**WHAT THE TASK REQUIRES**
The line containing "Given: Select the" marks the end: restate word for word every line from the first line of the entries below through that one.

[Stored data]

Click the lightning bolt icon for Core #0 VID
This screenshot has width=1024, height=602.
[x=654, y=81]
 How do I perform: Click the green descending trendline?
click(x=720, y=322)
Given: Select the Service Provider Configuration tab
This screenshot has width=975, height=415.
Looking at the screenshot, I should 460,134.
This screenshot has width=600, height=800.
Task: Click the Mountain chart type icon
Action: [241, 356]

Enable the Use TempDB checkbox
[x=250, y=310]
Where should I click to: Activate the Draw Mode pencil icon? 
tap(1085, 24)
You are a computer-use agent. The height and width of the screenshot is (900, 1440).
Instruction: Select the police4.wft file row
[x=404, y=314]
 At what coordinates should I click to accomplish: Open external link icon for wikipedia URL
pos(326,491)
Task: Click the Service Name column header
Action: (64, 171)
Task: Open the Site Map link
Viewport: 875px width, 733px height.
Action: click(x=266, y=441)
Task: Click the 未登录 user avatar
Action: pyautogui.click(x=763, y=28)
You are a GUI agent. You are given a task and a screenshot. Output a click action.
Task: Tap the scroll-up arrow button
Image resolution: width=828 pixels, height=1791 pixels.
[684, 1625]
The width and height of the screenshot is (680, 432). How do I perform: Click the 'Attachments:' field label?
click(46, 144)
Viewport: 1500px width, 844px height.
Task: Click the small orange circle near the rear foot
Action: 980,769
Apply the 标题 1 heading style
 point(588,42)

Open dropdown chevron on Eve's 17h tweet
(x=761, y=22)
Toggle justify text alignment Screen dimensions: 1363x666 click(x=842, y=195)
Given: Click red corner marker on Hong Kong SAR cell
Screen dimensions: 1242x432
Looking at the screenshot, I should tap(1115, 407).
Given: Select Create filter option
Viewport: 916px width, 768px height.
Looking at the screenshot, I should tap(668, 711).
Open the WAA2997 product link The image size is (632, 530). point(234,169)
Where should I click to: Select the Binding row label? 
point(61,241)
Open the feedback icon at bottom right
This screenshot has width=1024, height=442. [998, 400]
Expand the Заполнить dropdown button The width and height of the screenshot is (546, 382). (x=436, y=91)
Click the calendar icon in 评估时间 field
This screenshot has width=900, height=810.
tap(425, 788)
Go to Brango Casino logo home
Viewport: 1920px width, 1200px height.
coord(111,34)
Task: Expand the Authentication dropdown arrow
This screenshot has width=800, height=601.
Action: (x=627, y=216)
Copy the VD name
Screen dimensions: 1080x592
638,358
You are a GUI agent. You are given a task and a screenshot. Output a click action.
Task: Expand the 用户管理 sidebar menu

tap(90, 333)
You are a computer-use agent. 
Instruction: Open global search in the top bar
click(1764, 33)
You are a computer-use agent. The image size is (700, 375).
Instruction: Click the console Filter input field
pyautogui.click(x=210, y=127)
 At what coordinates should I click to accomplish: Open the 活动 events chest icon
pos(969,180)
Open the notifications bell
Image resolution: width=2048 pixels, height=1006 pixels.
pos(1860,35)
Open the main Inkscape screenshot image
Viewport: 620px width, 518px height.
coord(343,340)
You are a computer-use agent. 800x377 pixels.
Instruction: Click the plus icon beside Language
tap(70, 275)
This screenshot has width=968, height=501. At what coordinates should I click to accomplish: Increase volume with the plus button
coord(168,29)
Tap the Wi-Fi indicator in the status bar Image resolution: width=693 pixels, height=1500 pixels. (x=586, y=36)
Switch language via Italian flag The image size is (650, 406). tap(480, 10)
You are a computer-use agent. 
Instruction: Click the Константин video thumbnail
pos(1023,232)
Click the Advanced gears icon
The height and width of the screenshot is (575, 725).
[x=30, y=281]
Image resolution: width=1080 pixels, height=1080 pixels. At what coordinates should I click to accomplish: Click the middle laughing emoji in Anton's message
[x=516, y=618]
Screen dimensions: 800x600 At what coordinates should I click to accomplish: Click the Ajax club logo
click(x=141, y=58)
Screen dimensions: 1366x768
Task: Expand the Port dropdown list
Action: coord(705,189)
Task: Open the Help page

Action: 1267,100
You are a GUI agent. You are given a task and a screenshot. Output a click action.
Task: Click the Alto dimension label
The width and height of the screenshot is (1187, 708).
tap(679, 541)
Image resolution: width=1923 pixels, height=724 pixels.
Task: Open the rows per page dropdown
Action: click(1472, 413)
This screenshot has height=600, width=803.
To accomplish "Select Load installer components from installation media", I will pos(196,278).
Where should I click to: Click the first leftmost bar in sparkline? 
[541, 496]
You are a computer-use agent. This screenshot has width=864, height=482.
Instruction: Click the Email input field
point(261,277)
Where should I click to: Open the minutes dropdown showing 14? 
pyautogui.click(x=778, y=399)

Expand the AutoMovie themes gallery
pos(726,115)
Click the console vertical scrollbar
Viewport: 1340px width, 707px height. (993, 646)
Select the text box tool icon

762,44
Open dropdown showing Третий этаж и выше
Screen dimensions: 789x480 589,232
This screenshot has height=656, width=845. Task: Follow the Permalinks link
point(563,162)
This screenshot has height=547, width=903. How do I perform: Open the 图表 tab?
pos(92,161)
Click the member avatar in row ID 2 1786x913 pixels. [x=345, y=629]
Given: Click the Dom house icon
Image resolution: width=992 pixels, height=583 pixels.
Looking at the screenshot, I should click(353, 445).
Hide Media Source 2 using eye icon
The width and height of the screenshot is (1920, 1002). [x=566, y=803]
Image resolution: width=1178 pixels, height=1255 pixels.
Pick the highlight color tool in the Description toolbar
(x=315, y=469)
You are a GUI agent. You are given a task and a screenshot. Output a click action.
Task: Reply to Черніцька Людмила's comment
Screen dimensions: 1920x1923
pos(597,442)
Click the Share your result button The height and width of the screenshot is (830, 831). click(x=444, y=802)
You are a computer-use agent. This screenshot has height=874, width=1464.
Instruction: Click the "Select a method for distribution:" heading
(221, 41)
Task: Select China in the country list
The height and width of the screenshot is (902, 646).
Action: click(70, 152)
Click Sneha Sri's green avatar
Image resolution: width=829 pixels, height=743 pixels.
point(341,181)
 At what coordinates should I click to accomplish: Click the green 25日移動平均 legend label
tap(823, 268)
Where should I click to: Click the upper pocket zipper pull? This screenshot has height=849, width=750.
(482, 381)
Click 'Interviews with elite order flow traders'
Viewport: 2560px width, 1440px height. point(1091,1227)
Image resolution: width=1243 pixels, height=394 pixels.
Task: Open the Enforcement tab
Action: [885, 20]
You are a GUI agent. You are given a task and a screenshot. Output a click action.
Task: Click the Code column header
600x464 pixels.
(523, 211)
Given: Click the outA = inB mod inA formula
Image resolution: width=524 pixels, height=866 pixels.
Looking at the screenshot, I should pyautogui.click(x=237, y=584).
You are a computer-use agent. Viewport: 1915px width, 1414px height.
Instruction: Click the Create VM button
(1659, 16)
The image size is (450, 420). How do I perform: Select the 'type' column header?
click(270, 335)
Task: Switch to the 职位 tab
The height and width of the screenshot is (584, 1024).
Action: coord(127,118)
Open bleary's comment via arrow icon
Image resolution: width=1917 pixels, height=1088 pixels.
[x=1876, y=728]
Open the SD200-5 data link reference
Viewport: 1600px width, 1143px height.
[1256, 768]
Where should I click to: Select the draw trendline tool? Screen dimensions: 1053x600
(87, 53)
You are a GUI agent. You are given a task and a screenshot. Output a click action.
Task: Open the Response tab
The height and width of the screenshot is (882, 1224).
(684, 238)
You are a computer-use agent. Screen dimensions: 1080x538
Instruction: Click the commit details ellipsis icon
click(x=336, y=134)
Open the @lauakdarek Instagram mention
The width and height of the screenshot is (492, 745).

**COMPLETED EXERCISE**
Click the lightning bolt icon for Core #0 VID
This screenshot has width=1024, height=602.
[x=654, y=81]
 How do I perform: Click the green descending trendline?
click(x=720, y=322)
Given: Select the Service Provider Configuration tab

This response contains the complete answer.